◆ Prompt
In the material below, find the line that contains "You are a GUI" and the line that contains "The width and", then write out exactly those two lines and everything between them.

◆ Data for this task
● ● ● ●

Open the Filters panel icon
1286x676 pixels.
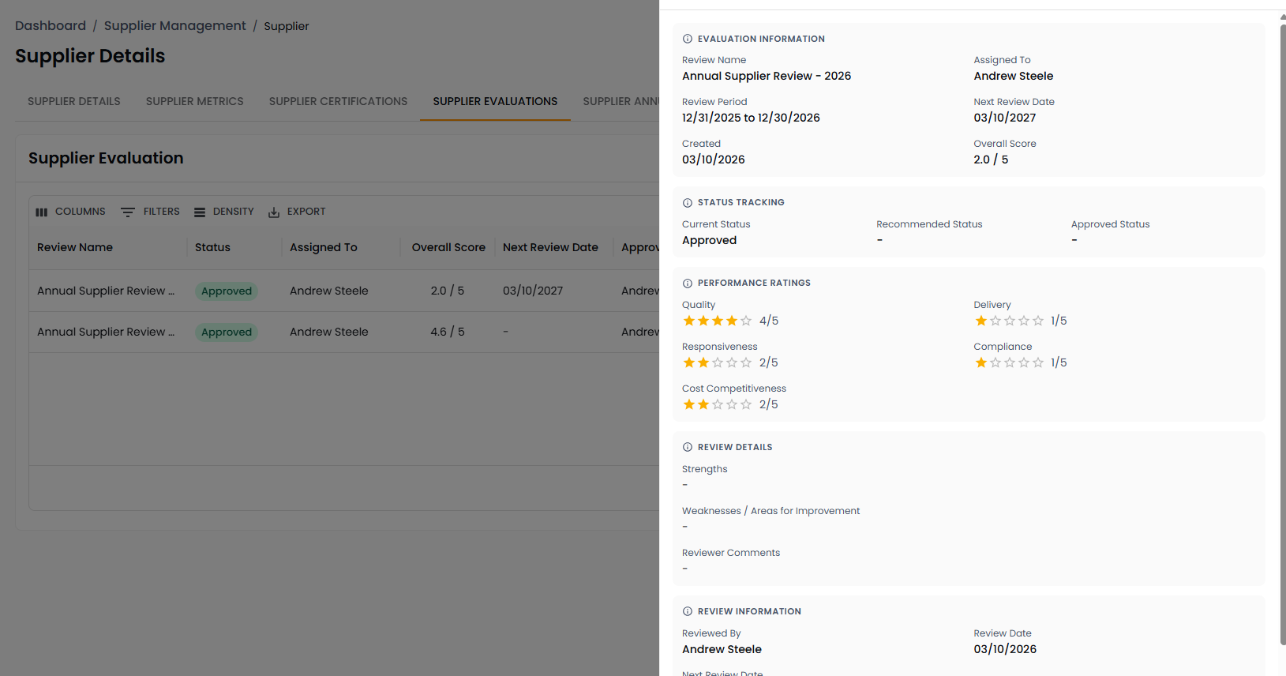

● ● ● ●

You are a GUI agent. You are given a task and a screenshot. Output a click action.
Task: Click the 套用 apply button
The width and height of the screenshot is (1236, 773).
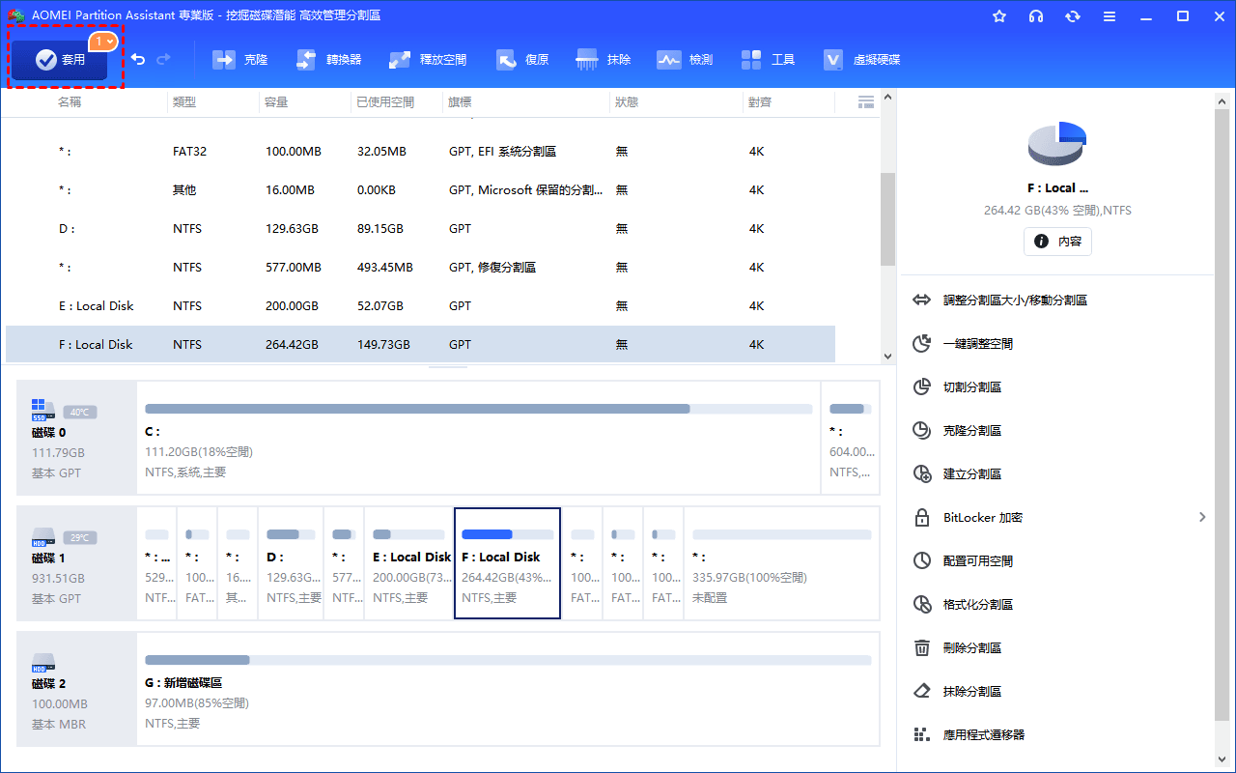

● ● ● ●

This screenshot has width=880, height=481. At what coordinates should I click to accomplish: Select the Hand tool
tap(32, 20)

● ● ● ●

◆ Output for this exercise
You are a GUI agent. You are given a task and a screenshot. Output a click action.
Task: Click the 套用 apply button
The width and height of the screenshot is (1236, 773).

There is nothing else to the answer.